Data to use START
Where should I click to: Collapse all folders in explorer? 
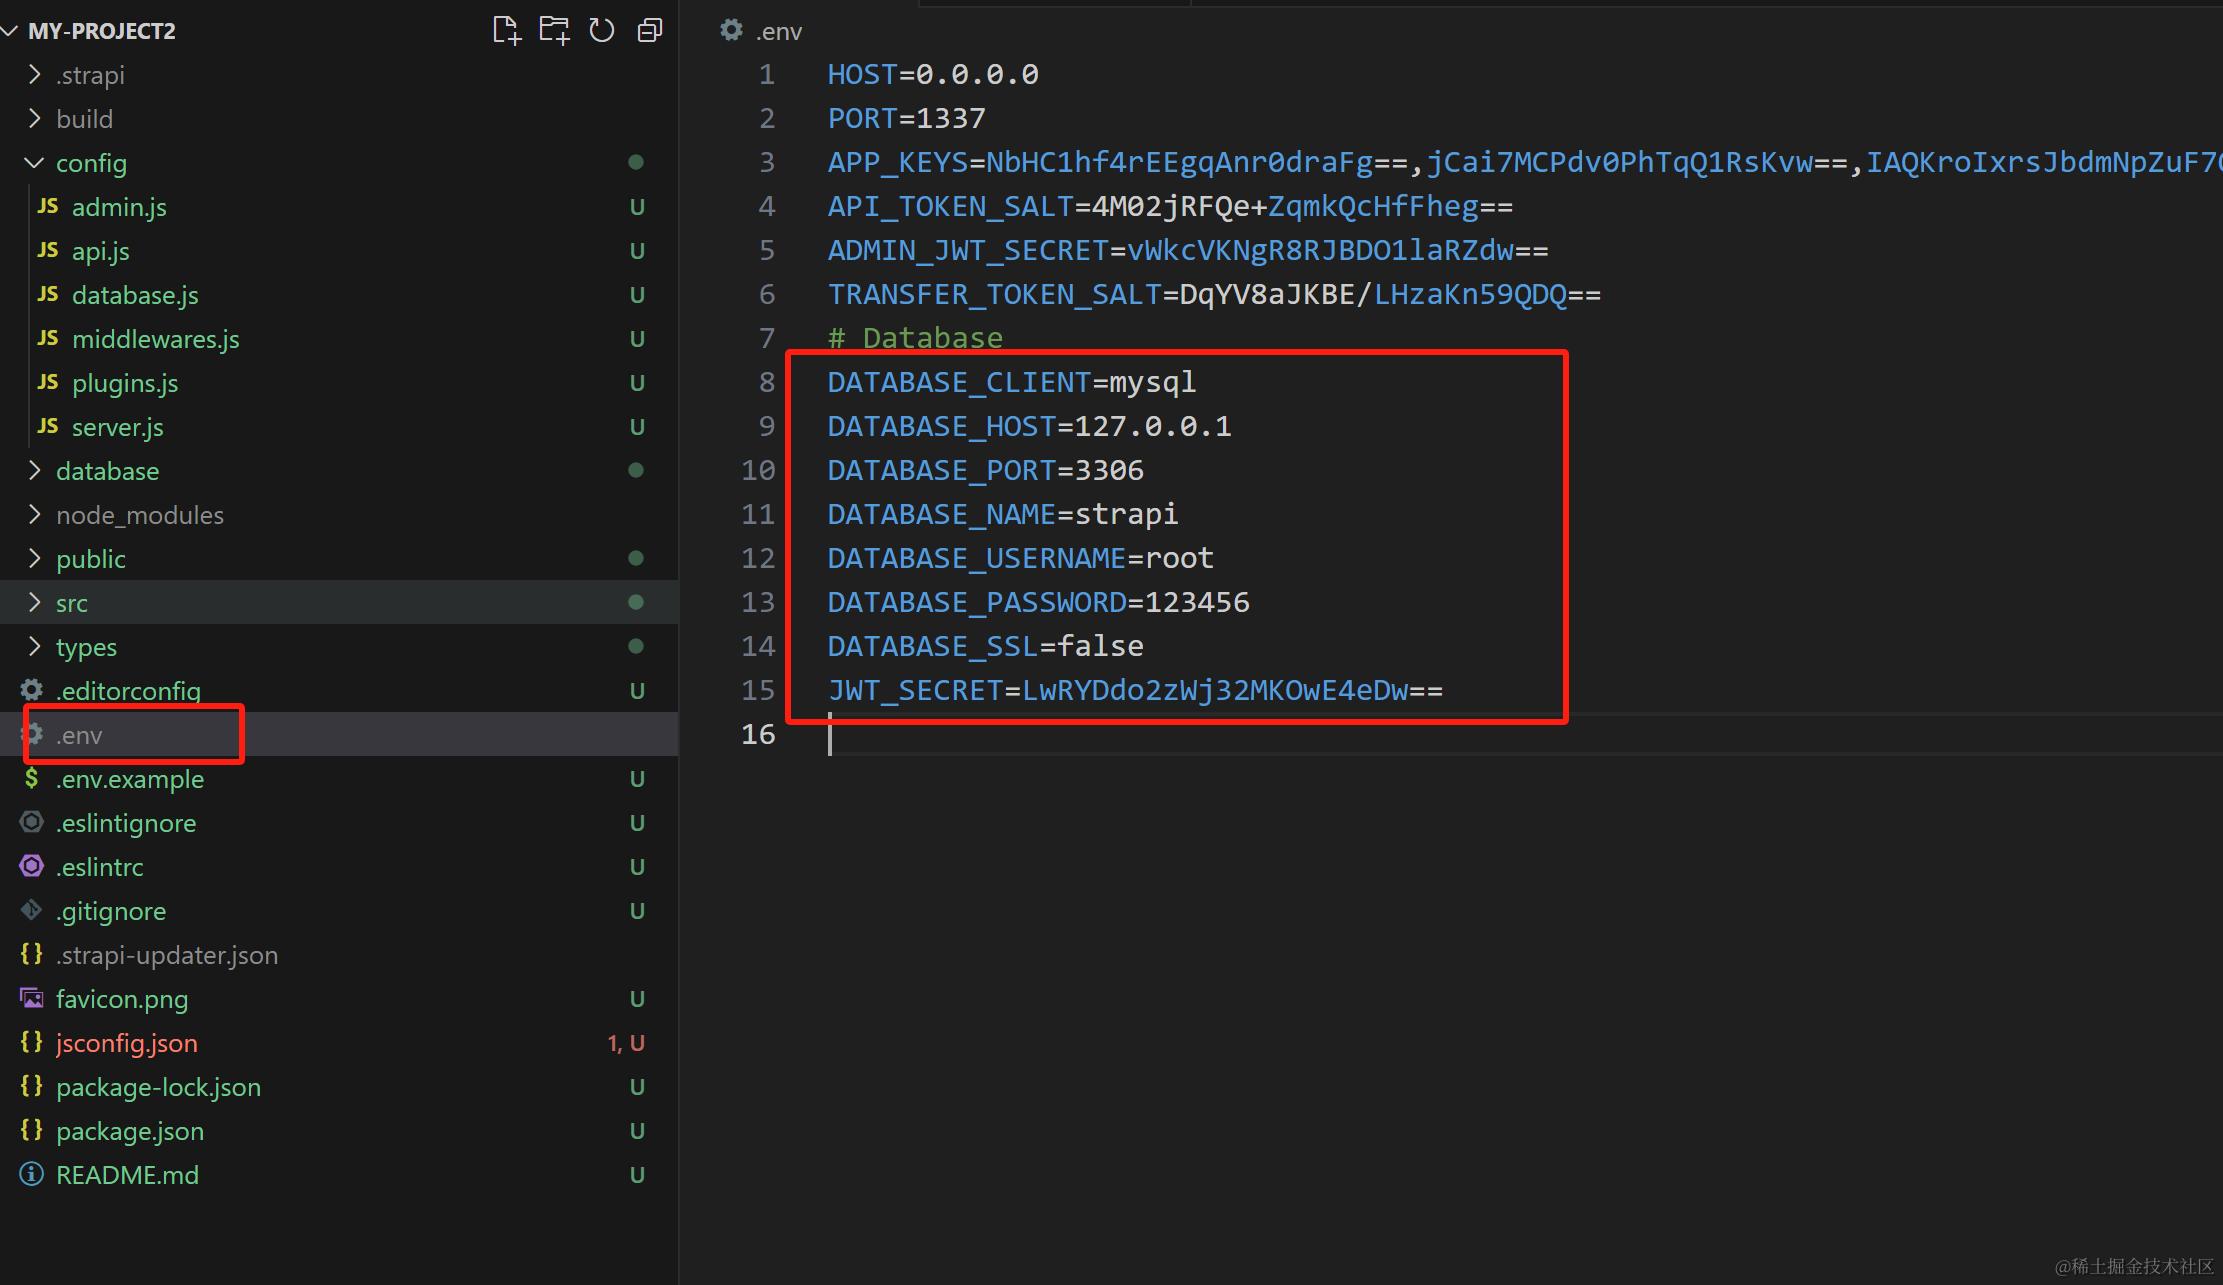click(650, 31)
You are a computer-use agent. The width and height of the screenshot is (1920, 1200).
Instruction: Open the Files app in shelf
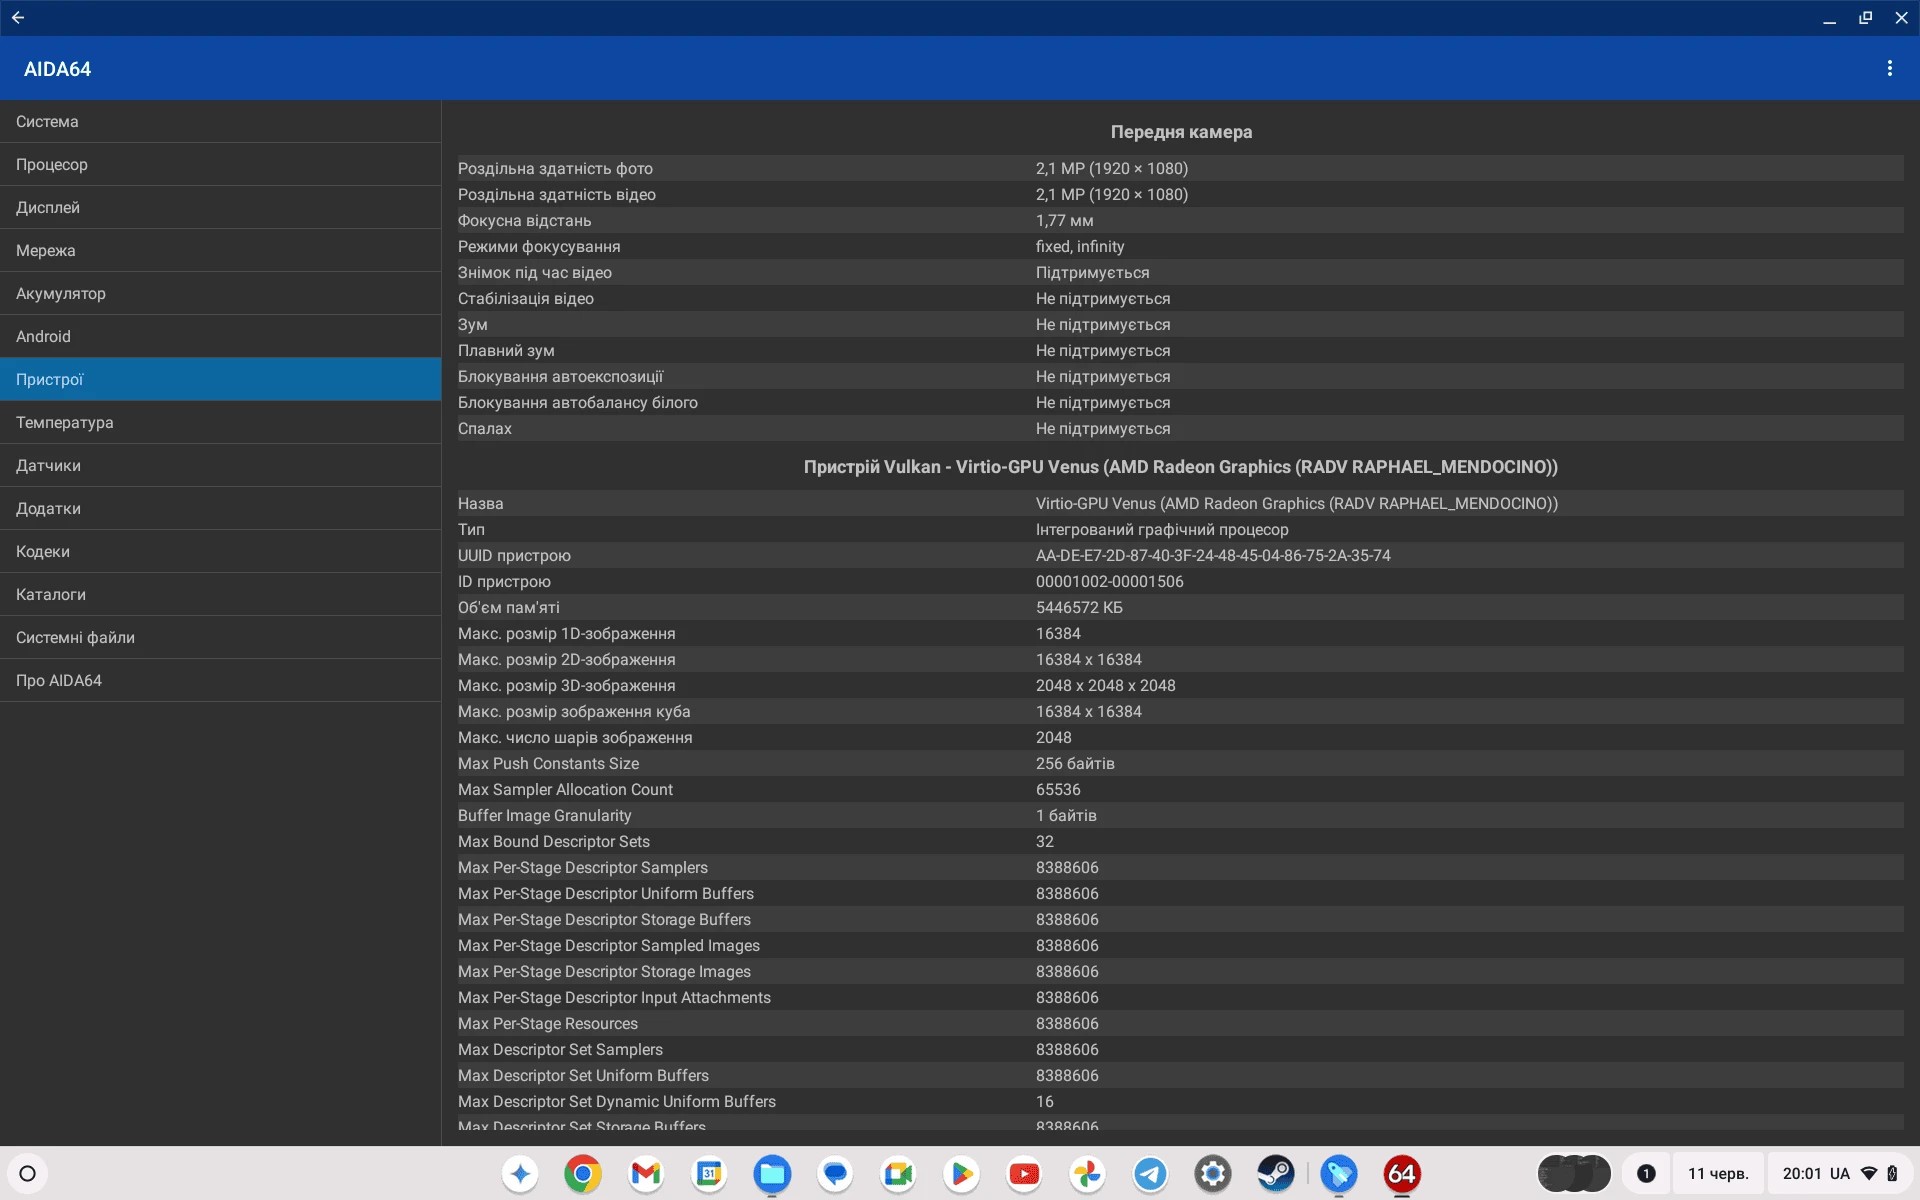point(772,1173)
Data to use END
▶ **Problem description**: Your response must reproduce every line of the data exactly, with images omitted.

▶ **Solved problem**:
Where should I click to: Collapse all folders in explorer? 
click(650, 31)
You are a computer-use agent. The width and height of the screenshot is (1920, 1200).
Instruction: Open the Files app in shelf
point(772,1173)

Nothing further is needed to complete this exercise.